Is this good constitutional law? For the most part, Posner thinks that protecting the right of habeas corpus for citizens held as unlawful combatants strikes the proper balance between security and liberty. He would extend that protection to foreigners captured and detained in the United States on suspicion of being terrorists. After all, he points out, there is a much greater risk of mistakenly ascribing to an individual membership in a terrorist organization than of mistakenly ascribing to him membership in a nation-state's armed forces. And giving detainees a limited opportunity to convince an impartial decision-maker that they have been wrongly detained poses only a small threat to national security. (Limits on this opportunity may include permitting the holding of a suspected terrorist for a reasonable period before any hearing and, at the hearings, placing a heavy burden of proof on the detainee.)
Once detained, what methods of interrogation does the Constitution permit the government to employ to elicit information from unlawful enemy combatants? Does the Constitution permit torture? Setting aside for the moment America's international law obligations under the Convention against Torture, Posner points out that the Constitution, which regulates the gathering of evidence, interrogations, trials, and punishments in criminal cases, has very little to say about the acquisition of information from terrorists for the purpose of preventing death and destruction.

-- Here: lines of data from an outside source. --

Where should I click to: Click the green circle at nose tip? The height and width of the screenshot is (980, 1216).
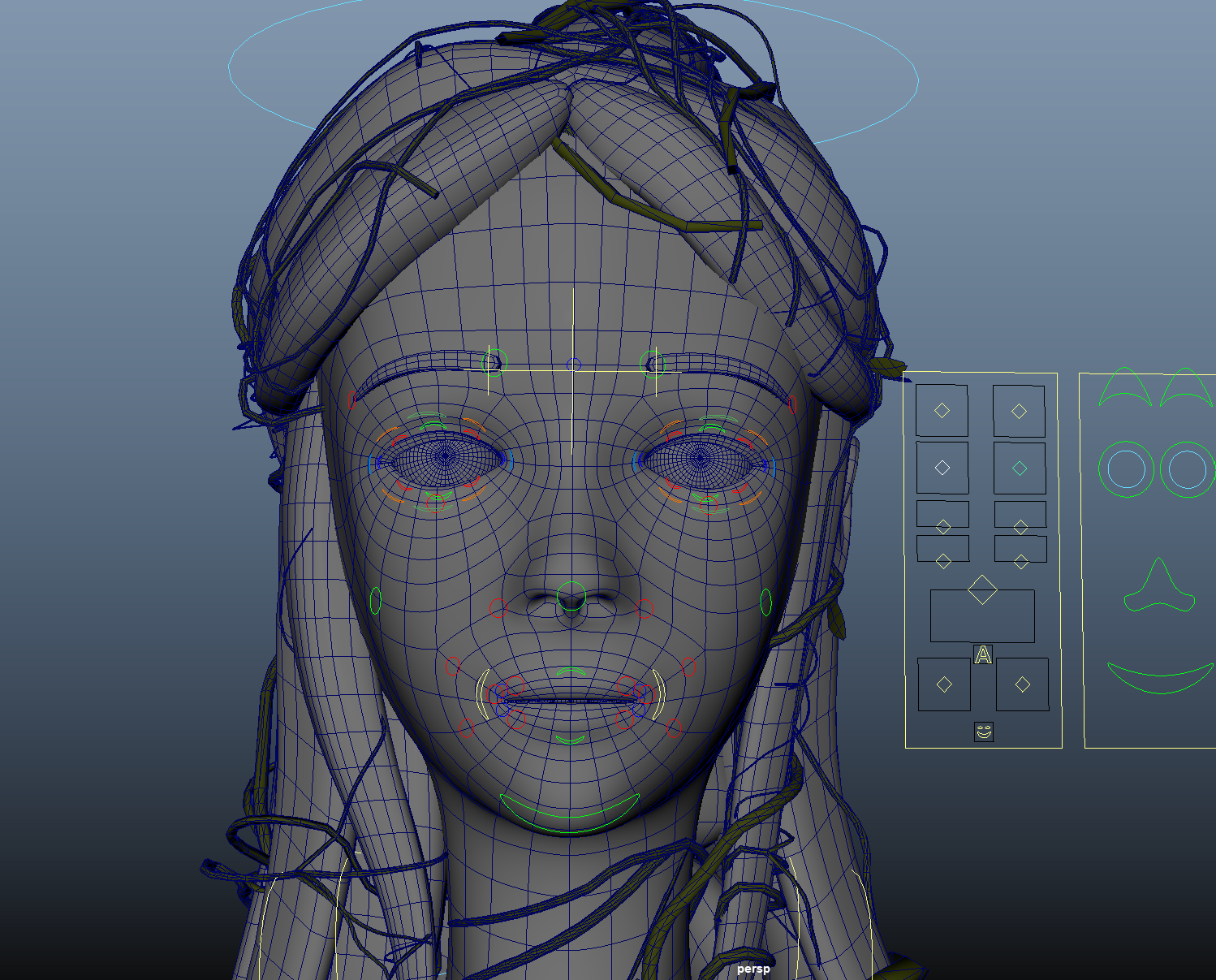pyautogui.click(x=571, y=596)
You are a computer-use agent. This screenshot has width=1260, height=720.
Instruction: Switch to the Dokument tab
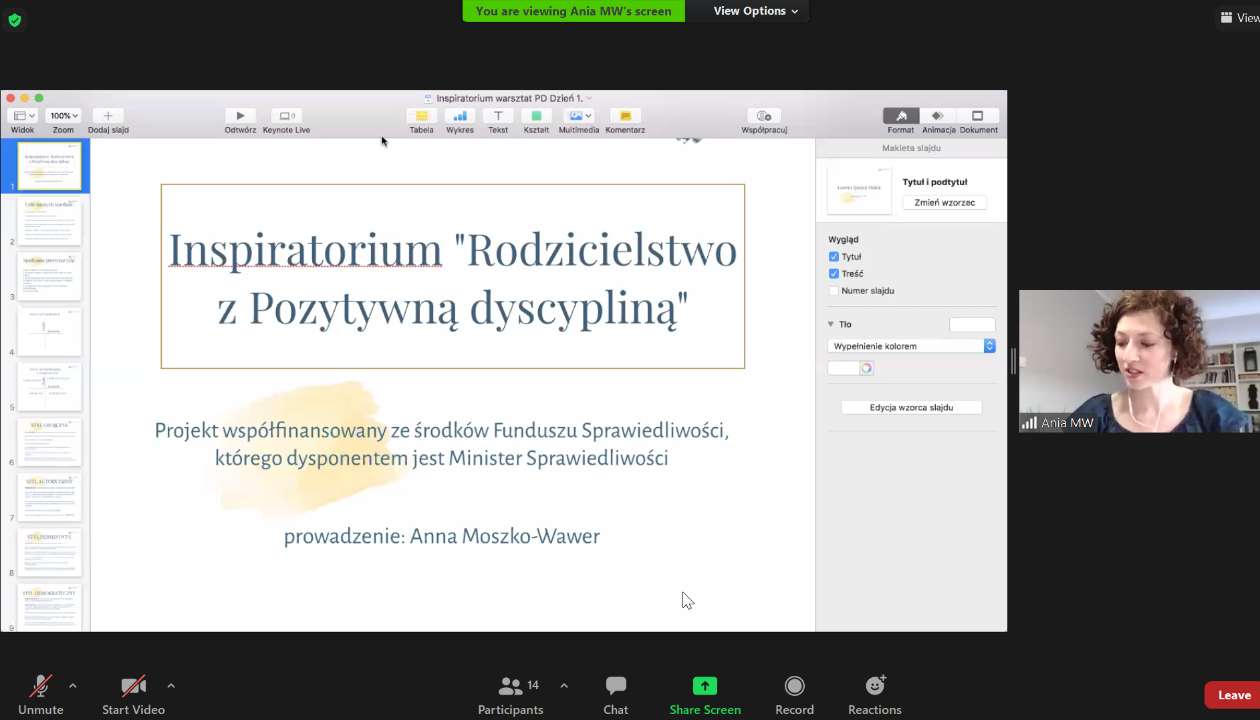pos(978,116)
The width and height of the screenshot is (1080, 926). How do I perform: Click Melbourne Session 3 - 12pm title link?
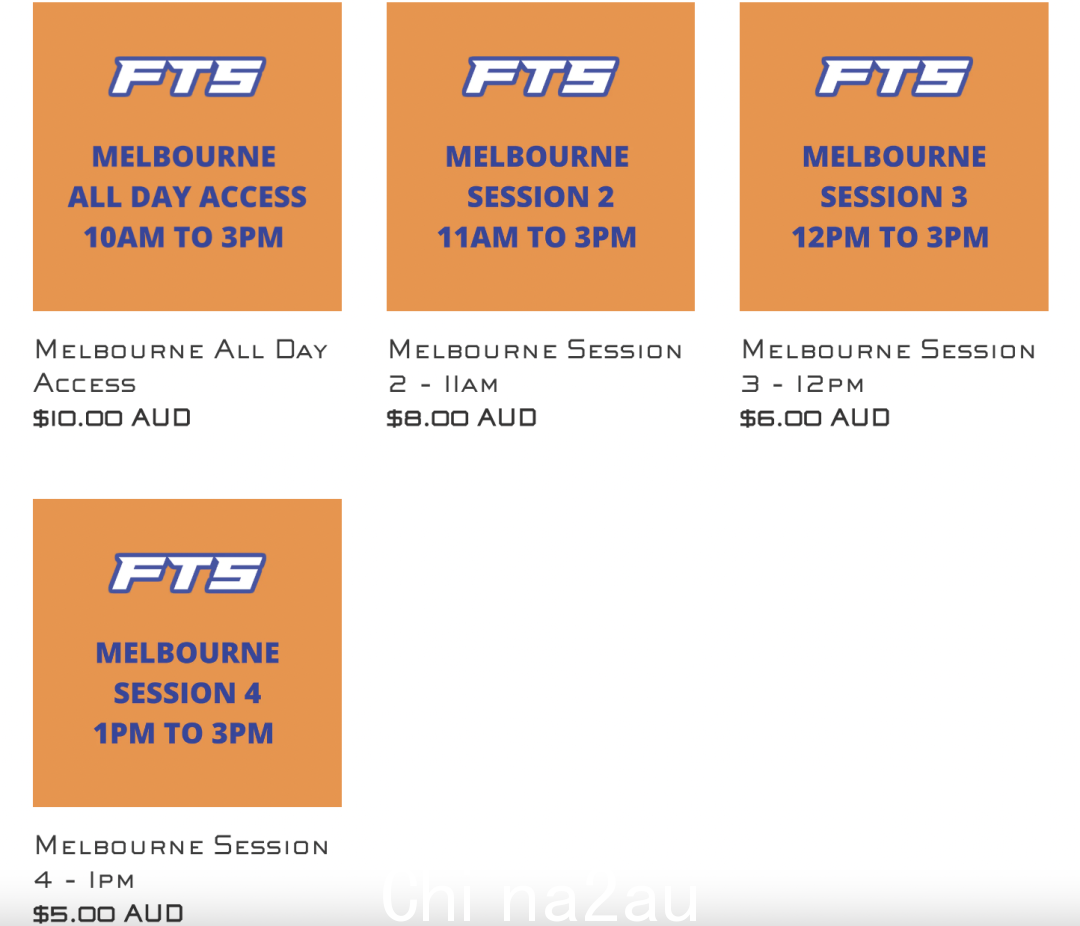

The currently applicable constitutional rule is that methods of interrogation that "shock the conscience" are unlawful. But, as Posner points out, this test is sensitive to context: "What shocks the conscience depends on circumstances. In life-and-death circumstances the use of even highly coercive methods of interrogation is unlikely to shock the conscience of most people, even thoughtful and humane ones."
Yet not all highly coercive methods of interrogation rise to the level of torture, which, according to the Convention against Torture, is defined as the infliction of severe physical or mental suffering. Nevertheless, Posner is convinced that "torture is warranted to avert a greater evil." But warranted is not the same as constitutional or lawful.
Even though he believes that many consciences would not be shocked by the decision to shove knives under a person's fingernails to obtain knowledge about the location of a nuclear weapon set to explode in a few hours in Washington, Posner concludes that it would be unwise to hold that the Constitution permits torture. In cases of emergency, where torture is warranted but not constitutional, Posner the pragmatist prefers "to trust public officers to perceive and act on a moral duty that is higher than their legal duty." This approach regards torture as a form of morally and politically justified civil disobedience. In the event, it requires public officials to explain the necessity of their conduct in a court of law, and counts on judges to take account of the necessity under which public officials acted in ordering torture.
The alternative is codifying the circumstances in which torture is lawful. Posner believes that the costs of codification are too high. The costs include the constraint security officials will feel in confronting novel circumstances not dreamt of by the lawmakers, and the open invitation to lawmakers created by codification to constantly expand the boundaries of the legally permissible.
As with his analysis of detention and interrogation, Posner's explorations of surveillance, speech, privacy, and sundry other legal issues raised by the war on jihadist terror reflect the view that "law must adjust to necessity born of emergency." It is Posner's large achievement in this small book to show that this adjustment--difficult and contentious though it may be--is necessary, just, and constitutional.
Peter Berkowitz teaches at the George Mason University School of Law and is the Tad and Dianne Taube senior fellow at the Hoover Institution at Stanford.